**Data extract**
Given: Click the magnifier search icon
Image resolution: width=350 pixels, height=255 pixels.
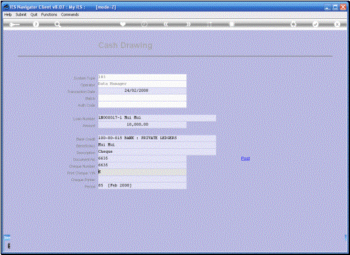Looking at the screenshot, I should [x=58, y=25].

==

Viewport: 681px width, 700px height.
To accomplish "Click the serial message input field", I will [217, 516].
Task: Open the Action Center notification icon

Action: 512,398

---

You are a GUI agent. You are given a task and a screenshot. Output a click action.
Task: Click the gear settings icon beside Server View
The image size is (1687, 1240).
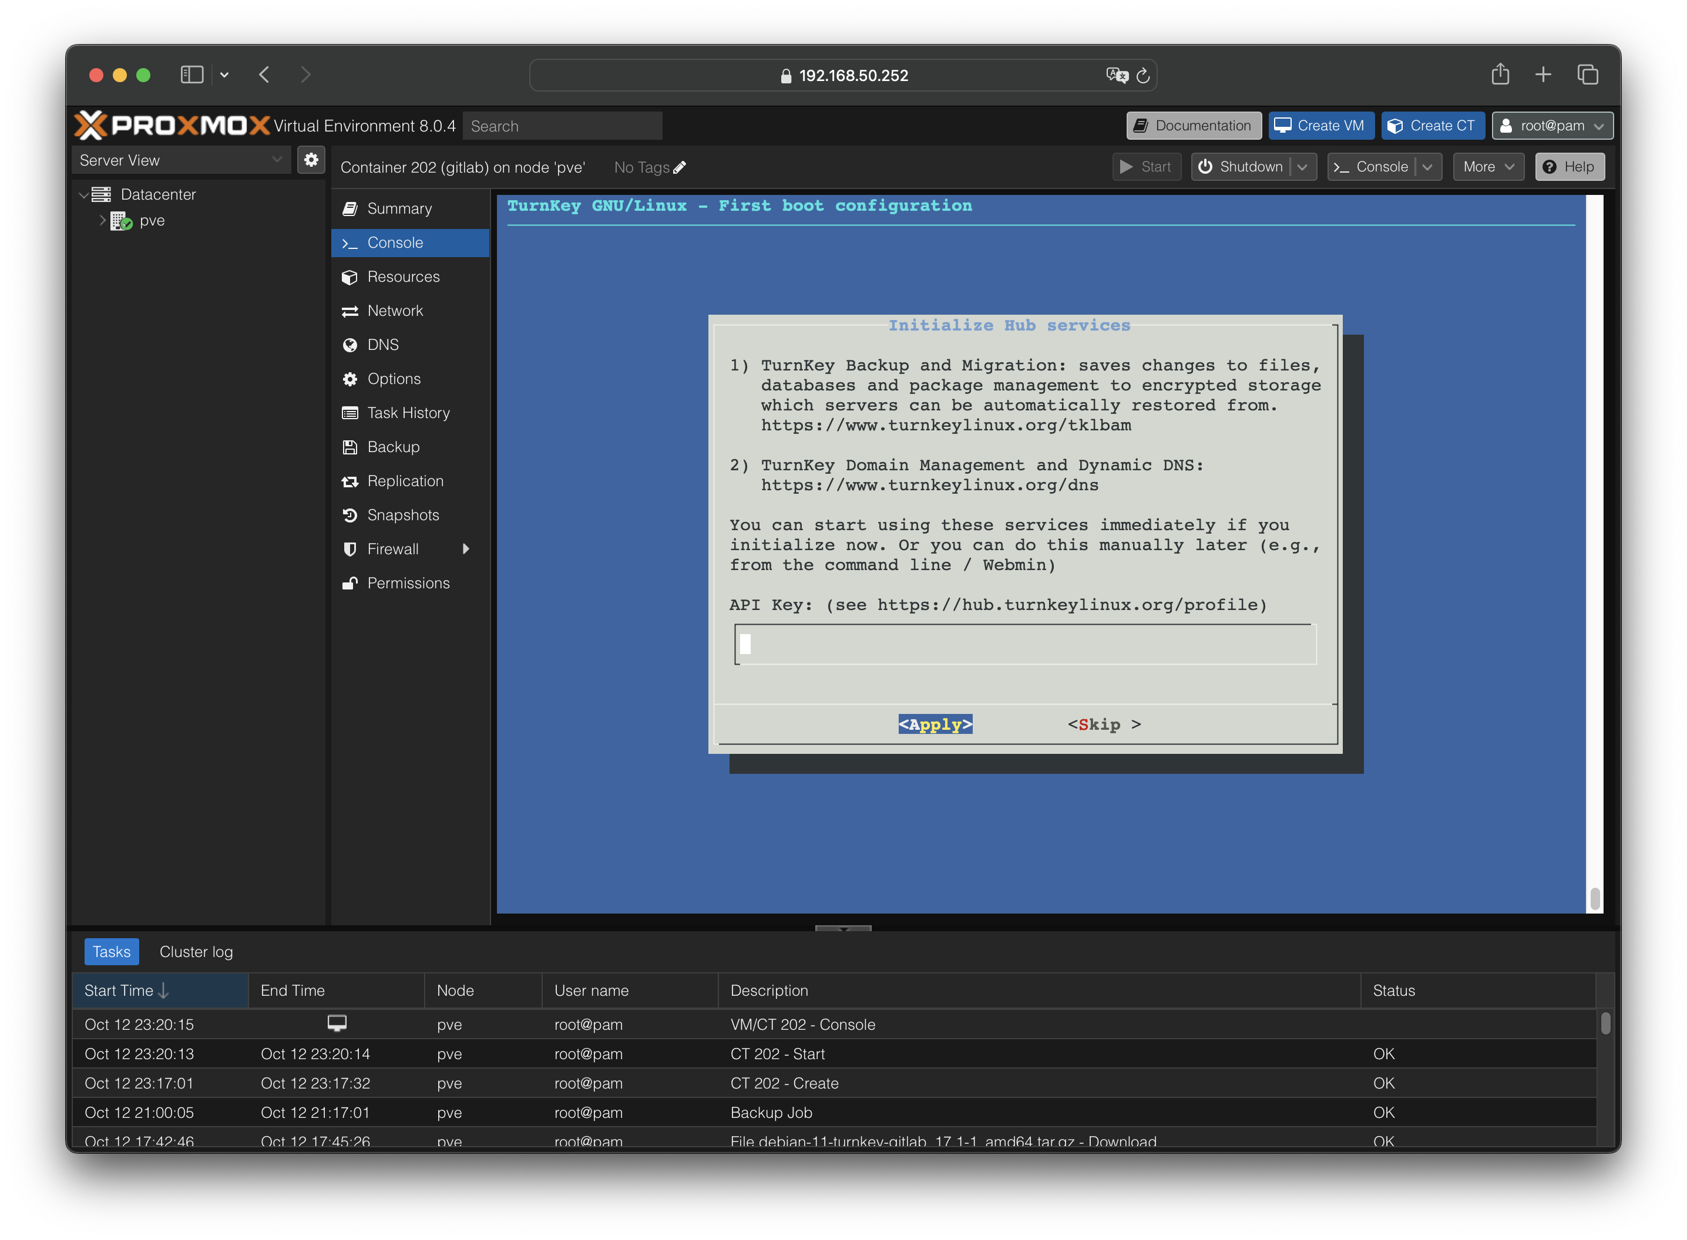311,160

**Set task**
Rewrite the stretch of material that opens with the line containing "Viewport: 681px width, 700px height." and closes with the line containing "Action: 512,398" as a JSON list of strings, one string per line with both end lines included. Leave out blank lines.

**Solution for this task**
[
  "Viewport: 681px width, 700px height.",
  "To accomplish \"Click the serial message input field\", I will [217, 516].",
  "Task: Open the Action Center notification icon",
  "Action: 512,398"
]